*EXERCISE DETAILS:*
Each line of the material must reappear unchanged in the answer.

*INPUT RECORDS:*
* * * * *

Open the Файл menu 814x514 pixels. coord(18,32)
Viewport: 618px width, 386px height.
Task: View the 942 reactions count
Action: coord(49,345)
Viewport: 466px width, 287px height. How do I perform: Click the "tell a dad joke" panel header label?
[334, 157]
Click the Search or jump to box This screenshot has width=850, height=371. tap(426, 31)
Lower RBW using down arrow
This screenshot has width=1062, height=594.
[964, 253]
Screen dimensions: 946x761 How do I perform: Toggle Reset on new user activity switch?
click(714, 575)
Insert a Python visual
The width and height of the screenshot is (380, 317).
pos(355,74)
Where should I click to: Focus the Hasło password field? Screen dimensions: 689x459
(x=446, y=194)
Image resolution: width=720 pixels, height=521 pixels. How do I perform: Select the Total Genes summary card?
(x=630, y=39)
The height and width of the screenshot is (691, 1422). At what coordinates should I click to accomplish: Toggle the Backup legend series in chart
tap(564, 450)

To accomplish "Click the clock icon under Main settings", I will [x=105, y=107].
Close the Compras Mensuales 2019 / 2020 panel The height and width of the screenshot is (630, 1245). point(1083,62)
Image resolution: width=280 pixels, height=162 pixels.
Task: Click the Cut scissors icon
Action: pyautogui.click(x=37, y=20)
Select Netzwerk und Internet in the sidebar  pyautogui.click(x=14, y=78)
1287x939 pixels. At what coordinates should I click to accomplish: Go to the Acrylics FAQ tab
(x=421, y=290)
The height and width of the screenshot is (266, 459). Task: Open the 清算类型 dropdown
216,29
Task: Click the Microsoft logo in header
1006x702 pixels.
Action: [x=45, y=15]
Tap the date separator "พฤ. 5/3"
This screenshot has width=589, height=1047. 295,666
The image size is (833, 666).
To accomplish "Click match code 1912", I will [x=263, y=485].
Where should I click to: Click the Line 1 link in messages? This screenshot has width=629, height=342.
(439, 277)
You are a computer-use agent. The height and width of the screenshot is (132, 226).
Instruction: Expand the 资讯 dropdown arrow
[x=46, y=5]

* * * * *

*REPLY:*
Open the Файл menu 814x514 pixels. coord(18,32)
Viewport: 618px width, 386px height.
Task: View the 942 reactions count
Action: coord(49,345)
Viewport: 466px width, 287px height. How do I perform: Click the "tell a dad joke" panel header label?
[334, 157]
Click the Search or jump to box This screenshot has width=850, height=371. tap(426, 31)
Lower RBW using down arrow
This screenshot has width=1062, height=594.
[964, 253]
Screen dimensions: 946x761 How do I perform: Toggle Reset on new user activity switch?
click(714, 575)
Insert a Python visual
The width and height of the screenshot is (380, 317).
pos(355,74)
Where should I click to: Focus the Hasło password field? Screen dimensions: 689x459
(x=446, y=194)
Image resolution: width=720 pixels, height=521 pixels. How do I perform: Select the Total Genes summary card?
(x=630, y=39)
The height and width of the screenshot is (691, 1422). At what coordinates should I click to accomplish: Toggle the Backup legend series in chart
tap(564, 450)

To accomplish "Click the clock icon under Main settings", I will [x=105, y=107].
Close the Compras Mensuales 2019 / 2020 panel The height and width of the screenshot is (630, 1245). point(1083,62)
Image resolution: width=280 pixels, height=162 pixels.
Task: Click the Cut scissors icon
Action: pyautogui.click(x=37, y=20)
Select Netzwerk und Internet in the sidebar  pyautogui.click(x=14, y=78)
1287x939 pixels. At what coordinates should I click to accomplish: Go to the Acrylics FAQ tab
(x=421, y=290)
The height and width of the screenshot is (266, 459). Task: Open the 清算类型 dropdown
216,29
Task: Click the Microsoft logo in header
1006x702 pixels.
Action: [x=45, y=15]
Tap the date separator "พฤ. 5/3"
This screenshot has width=589, height=1047. 295,666
The image size is (833, 666).
To accomplish "Click match code 1912", I will [x=263, y=485].
Where should I click to: Click the Line 1 link in messages? This screenshot has width=629, height=342.
(439, 277)
You are a computer-use agent. The height and width of the screenshot is (132, 226).
Instruction: Expand the 资讯 dropdown arrow
[x=46, y=5]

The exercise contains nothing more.